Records
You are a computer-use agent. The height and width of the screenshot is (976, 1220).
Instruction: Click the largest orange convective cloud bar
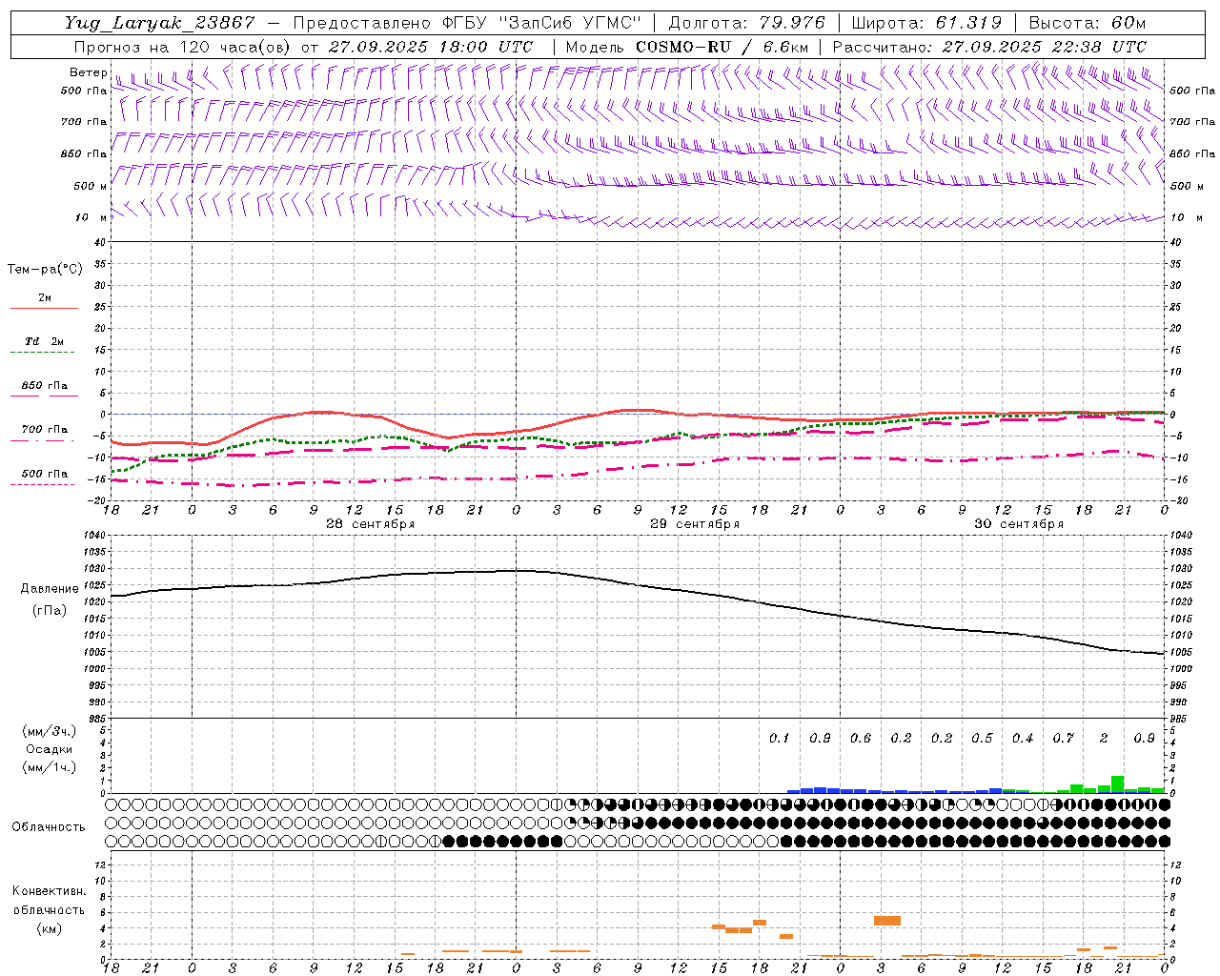click(886, 920)
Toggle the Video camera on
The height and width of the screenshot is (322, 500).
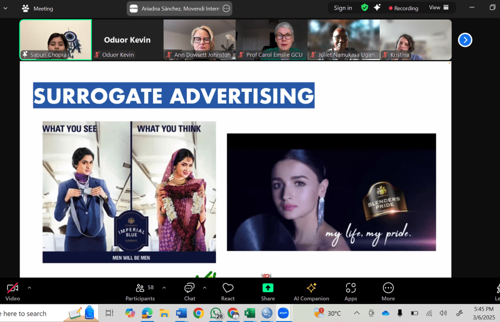point(13,292)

DIRECTIONS FOR THIS TASK:
Write out the items again, switching "screenshot" to "image" wherever it appears and keeping everything else the same. Leave out the pictures.

TASK ANSWER:
You are a computer-use agent. The height and width of the image is (976, 1220).
Instruction: Click the largest orange convective cloud bar
click(886, 920)
Toggle the Video camera on
The height and width of the image is (322, 500).
point(13,292)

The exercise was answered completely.